**PROVIDED DATA**
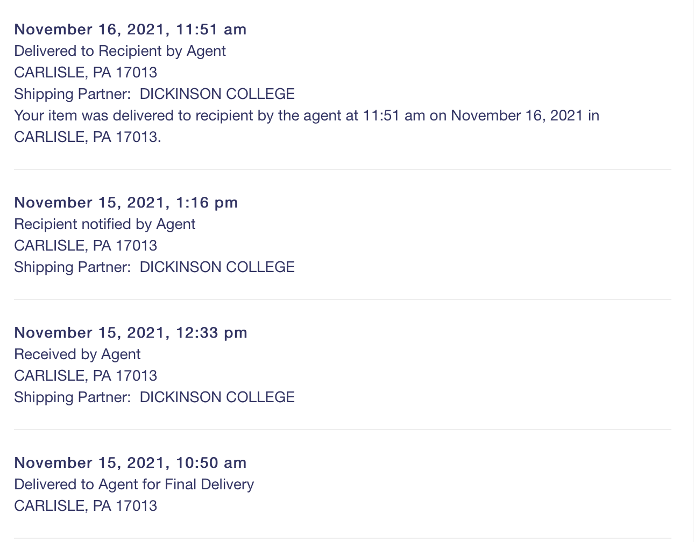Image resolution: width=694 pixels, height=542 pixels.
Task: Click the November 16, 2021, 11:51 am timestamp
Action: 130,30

---

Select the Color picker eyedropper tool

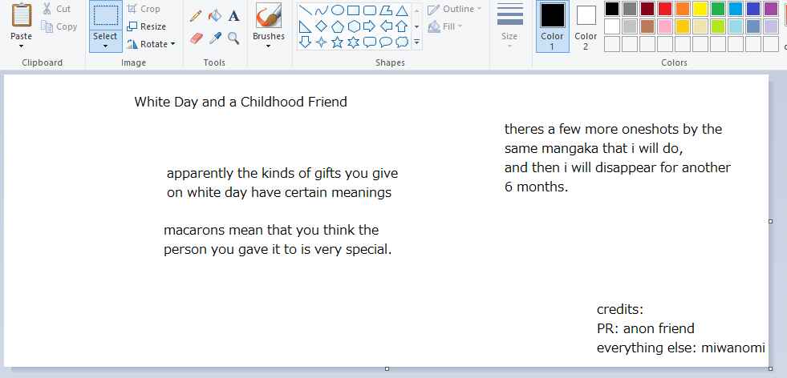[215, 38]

---

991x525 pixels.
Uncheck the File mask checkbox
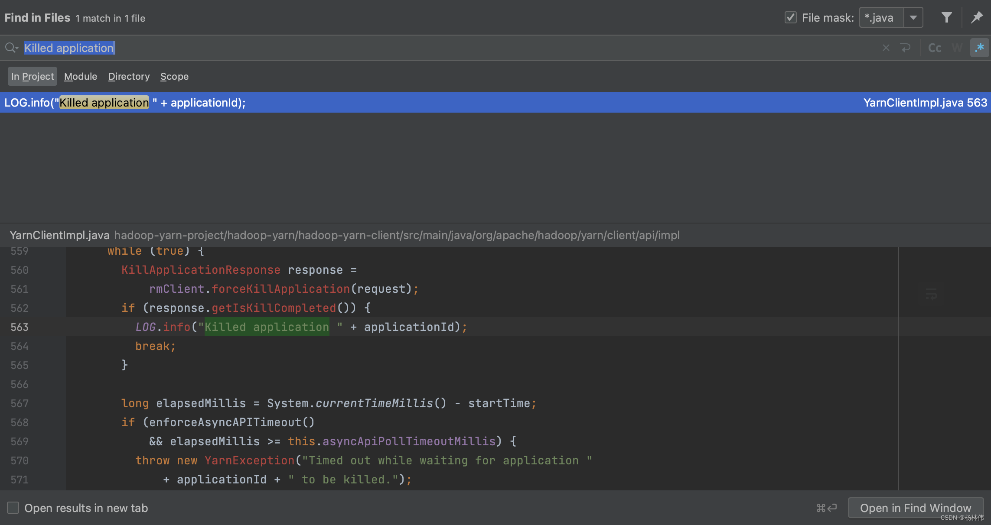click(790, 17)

**TASK BRIEF**
Arrange the part that opens with the line containing "Image resolution: width=694" and closes with the line containing "Action: 130,30" as a Markdown table with the columns Row and Line, one numbered row per line. Skip blank lines and leave the pictures out.

**THE REPLY**
| Row | Line |
|---|---|
| 1 | Image resolution: width=694 pixels, height=542 pixels. |
| 2 | Task: Click the November 16, 2021, 11:51 am timestamp |
| 3 | Action: 130,30 |